According to July data from the U.S. Centers for Disease Control and Prevention (CDC), 23 states reported Covid-19 outbreaks in meat and poultry processing facilities, with 16,233 cases and 86 deaths reported in 239 facilities. Fully 87% of those cases occurred among racial or ethnic minorities. The problem is global, with other countries from Britain to Brazil reporting widespread Covid-19 infection among their meatpackers.
A common theme connects all of these outbreaks around the world, critics said Tuesday--the prioritization of profit over people.
"This is corruption that came at the cost of lives and safety. We know now that Trump knew the coronavirus was a deadly threat even while he played it down and took steps he knew were at odds with what experts advised."
--Austin Evers, American Oversight
"During a global pandemic, Americans should be able to trust that public health experts are drafting public health standards, not big businesses looking out for their bottom lines," said Austin Evers, executive director at American Oversight. "This is corruption that came at the cost of lives and safety. Making matters worse, we know now that Trump knew the coronavirus was a deadly threat even while he played it down and took steps he knew were at odds with what experts advised."
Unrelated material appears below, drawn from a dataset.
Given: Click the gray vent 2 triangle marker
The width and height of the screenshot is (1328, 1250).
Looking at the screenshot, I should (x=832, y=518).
The poultry industry, already the target of a massive class-action lawsuit alleging some of the biggest animal agriculture corporations in the nation conspired to suppress worker wages and benefits, has been roiled by accusations of worker mistreatment during the pandemic.
"For us employees that work in production, we are treated like modern-day slaves," Tara Williams, an employee at a Tyson Foods poultry plant in Camilla, Georgia, told The Guardian in May.
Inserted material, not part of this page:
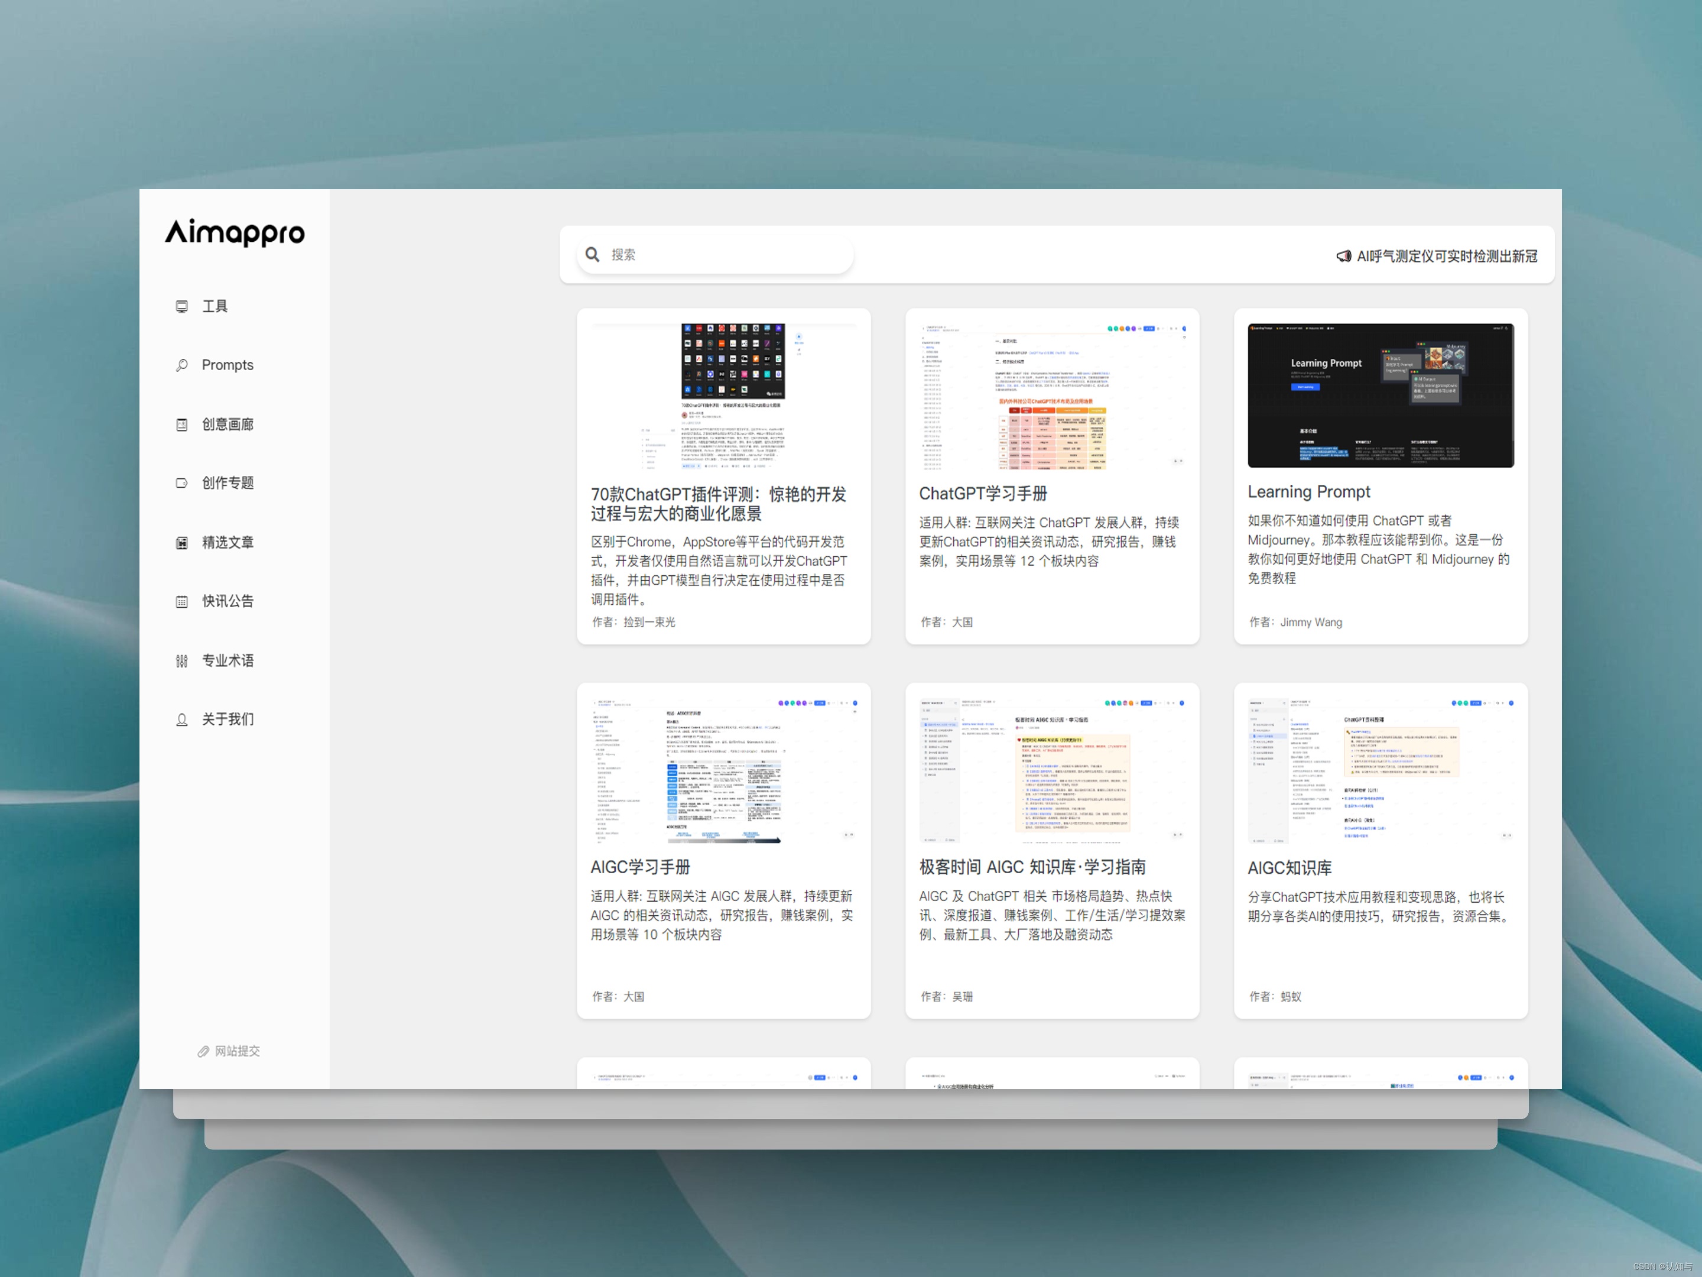Screen dimensions: 1702x1277
Task: Open the 精选文章 menu item
Action: tap(228, 543)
"Excuse my language, but Tyson really aren't going to give a fuck about us at all," Williams--who has worked at the plant for five years and currently earns $13.55 an hour--said of the $22 billion company after her colleague Elose Willis, who worked at the plant for 35 years, died of Covid-19 in April.
"It was like they were keeping a secret," Williams said of Willis' death. "It took them about two weeks just to put a picture up, to acknowledge that she had died."
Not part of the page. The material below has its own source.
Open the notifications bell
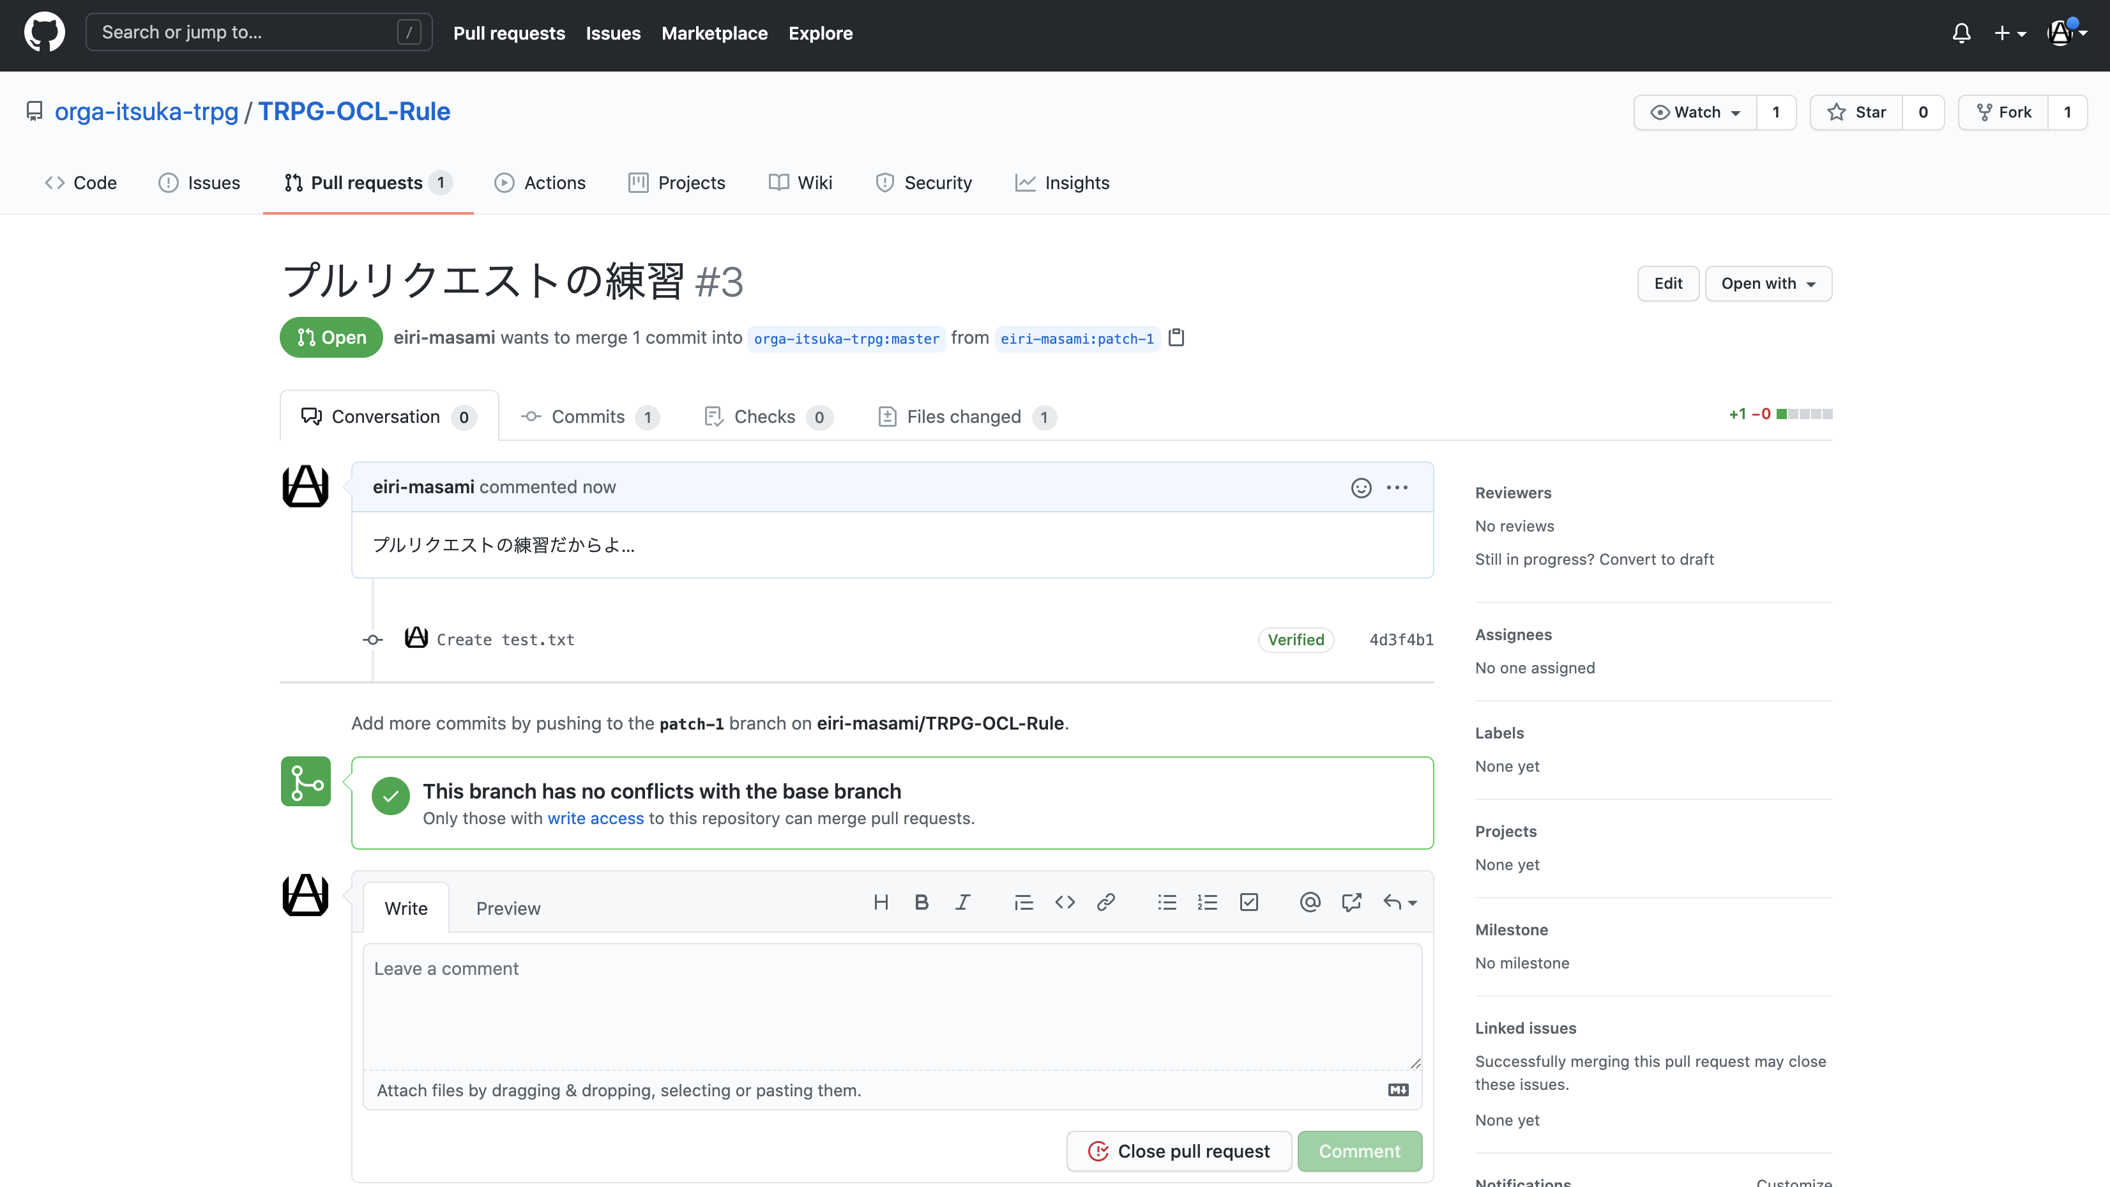The width and height of the screenshot is (2110, 1187). click(x=1961, y=33)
In related news, the U.S. Occupational Safety and Health Administration fined Smithfield's Sioux Falls plant just $13,494 last Thursday for failing to take adequate steps to contain the virus, leading to the infection of more than 1,200 plant employees and the deaths of four plant workers between March and June. Critics said the fine isn't nearly enough.
The United Food and Commercial Workers (UFCW) International Union, which represents Smithfield Foods workers, slammed the fine as "insulting and a slap on the wrist."
"How much is the health, safety, and life of an essential worker worth? Based on the actions of the Trump administration, clearly not much," said UFCW president Marc Perrone.
"This so-called 'fine' is a slap on the wrist for Smithfield, and a slap in the face of the thousands of American meatpacking workers who have been putting their lives on the line to help feed America since the beginning of this pandemic," Perrone added.
Other critics, including vegans, vegetarians, and animal rights and environmental advocates argued that the accelerated spread of Covid-19 from meatpacking facilities is but the latest compelling argument in favor of reducing--or eliminating--meat consumption.
"We know that Covid-19 originated in a meat market and that previous influenza viruses originated in pigs and chickens," People for the Ethical Treatment of Animals (PETA) said in April amid news that a Foster Farms slaughterhouse in Livingston, California was ordered closed by local health authorities due to a Covid-19 outbreak that killed eight employees.
"It's not a matter of whether using and killing animals for food will give rise to another disease outbreak--it's a matter of when," said PETA. "There has never been a better, more obvious time for businesses to put an end to their dirty trade of slaughtering animals for their flesh."